Sascha Heyna ist eine Zielscheibe für Spott. Eine, die so groß ist, dass selbst ein Blinder sie nicht verfehlen würde. Man findet schnell Gründe, ihn und seine Art nicht zu mögen, so wie man schnell Gründe findet, Verkaufssender nicht zu mögen, die per Definition über den Verkauf hinaus keinen weiteren Zweck haben. Die Wahrscheinlichkeit steigt, je jünger und männlicher man ist. Nicht nur, dass er Moderator im Verkaufsfernsehen ist. Er ist auch Schlagersänger. Seine Songs tragen Titel wie "Ich lebe nur für dich" und "Für deine Liebe geh ich durchs Feuer", im Video zu "Ich glaub an Wunder" packen Kinder mit großen Augen Weihnachtsgeschenke, und Heyna sieht mit verträumtem Blick durchs beschlagene Fenster nach draußen. Es rieselt Schnee-Ersatz. Er ist im Musikantenstadl aufgetreten. Seine aktuelle Platte, die Jack White produziert hat, bewirbt er regelmäßig in seiner Sendung. Einmal sagt er: "Das ist kein großes Kunstwerk, sondern einfach nur gute Laune." Die Bewertungen bei Amazon reichen von "ein echter Partyknaller" bis "braucht die Welt nicht".

Doch Heyna weiß, dass die Kombination aus Bratpfannenverkäufer und Schnulzensänger ihn zur Zielscheibe für Gags macht, und weil er das weiß, macht es nicht so richtig Spaß, sich über ihn lustig zu machen. Nachdem Oliver Kalkofe die Schlagerauftritte in der "Mattscheibe" parodiert hatte, besuchte ihn Heyna bei einem seiner Live-Auftritte und bewegte mit ihm zusammen zum Gesang die Lippen. Bevor man Heyna mit seinem Image konfrontiert, hat er schon zugegeben, dass er sich für den größten Spießer der Welt hält.

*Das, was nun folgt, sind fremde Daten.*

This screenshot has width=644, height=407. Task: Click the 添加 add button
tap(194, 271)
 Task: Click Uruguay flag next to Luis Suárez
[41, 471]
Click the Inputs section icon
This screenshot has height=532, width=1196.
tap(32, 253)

Als andere Jugendliche gegen ihre Eltern rebellierten, hat er sie vermutlich zu Kaffee und Kuchen eingeladen. Man nimmt ihm diese Art ab, weil es bei 15 Stunden Live-Fernsehen pro Woche viel zu anstrengend wäre, jemanden darzustellen, der man nicht ist.

Einmal in der Sendung mit den Larimar-Steinen werden Heyna und Gast grundsätzlich. Wer ohne Drehbuch spricht, der kommt von Schmuck gerne mal auf die großen Themen unserer Zeit.

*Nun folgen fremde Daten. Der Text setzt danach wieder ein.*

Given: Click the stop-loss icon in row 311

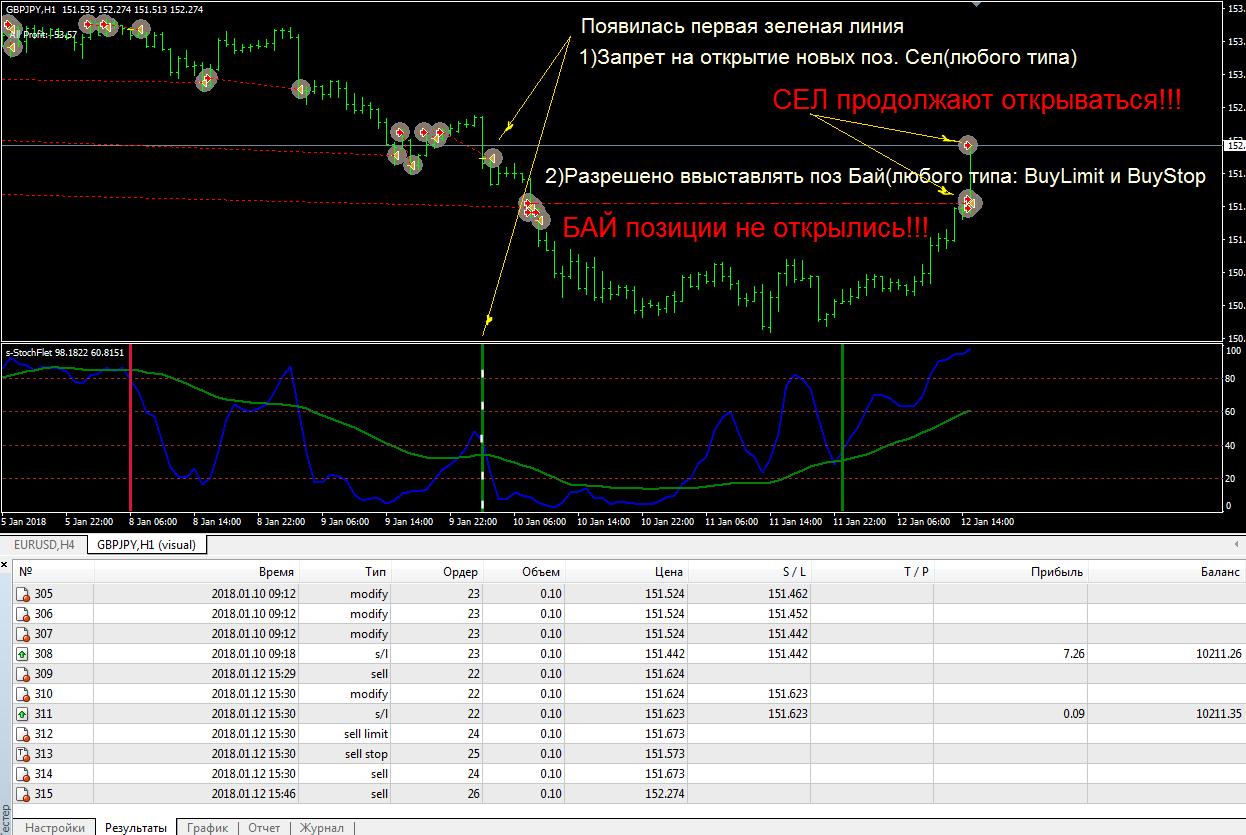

Sie: "Die Leute in der Karibik werden auch etwas ruhiger sein vom Temperament."

Er: "Wir sehen manches sehr verbissen. Hier wird viel ausdiskutiert."

Sie: "Ich denke, man muss sich manchmal mehr Zeit nehmen, nicht alles vorbeirasen lassen. Der Larimar ist der richtige Stein, um einen ein bisschen runterzuholen."

Er: "Übrigens, Größe 16 ist gleich weg."

Reicht dir das Leben Zitronen — mach Limonade draus. Die Saftpresse ist heute im Angebot.